## WHAT TO PRODUCE
"1456x820 pixels." appears in one line of the records below. Output that line and each one after it, exactly, through the last line.

## INPUT FOR THIS TASK
::::
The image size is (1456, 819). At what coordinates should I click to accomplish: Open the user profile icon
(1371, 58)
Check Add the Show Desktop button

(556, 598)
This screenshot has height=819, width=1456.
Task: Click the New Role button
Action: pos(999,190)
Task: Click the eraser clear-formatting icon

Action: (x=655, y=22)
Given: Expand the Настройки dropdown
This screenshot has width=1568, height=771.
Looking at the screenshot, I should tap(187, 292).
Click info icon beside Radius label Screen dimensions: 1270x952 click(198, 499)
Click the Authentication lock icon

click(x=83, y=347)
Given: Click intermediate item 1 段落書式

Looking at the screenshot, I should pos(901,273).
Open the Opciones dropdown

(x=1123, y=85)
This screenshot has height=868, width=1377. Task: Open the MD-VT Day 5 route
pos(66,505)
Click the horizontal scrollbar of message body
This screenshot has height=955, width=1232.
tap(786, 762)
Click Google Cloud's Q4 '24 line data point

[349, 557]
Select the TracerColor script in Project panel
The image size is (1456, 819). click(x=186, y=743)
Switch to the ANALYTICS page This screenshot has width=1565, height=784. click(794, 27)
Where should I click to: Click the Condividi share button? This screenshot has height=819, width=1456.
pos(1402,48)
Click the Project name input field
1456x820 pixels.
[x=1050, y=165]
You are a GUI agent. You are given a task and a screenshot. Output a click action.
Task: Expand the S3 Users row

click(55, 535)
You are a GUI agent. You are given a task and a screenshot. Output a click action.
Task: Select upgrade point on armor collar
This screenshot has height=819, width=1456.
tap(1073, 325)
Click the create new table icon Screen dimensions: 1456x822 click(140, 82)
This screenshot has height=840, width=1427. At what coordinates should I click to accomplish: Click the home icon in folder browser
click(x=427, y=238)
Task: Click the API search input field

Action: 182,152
::::
## YOUR RESPONSE
1456x820 pixels.
[x=1050, y=165]
You are a GUI agent. You are given a task and a screenshot. Output a click action.
Task: Expand the S3 Users row

click(55, 535)
You are a GUI agent. You are given a task and a screenshot. Output a click action.
Task: Select upgrade point on armor collar
This screenshot has height=819, width=1456.
tap(1073, 325)
Click the create new table icon Screen dimensions: 1456x822 click(140, 82)
This screenshot has height=840, width=1427. At what coordinates should I click to accomplish: Click the home icon in folder browser
click(x=427, y=238)
Task: Click the API search input field

Action: 182,152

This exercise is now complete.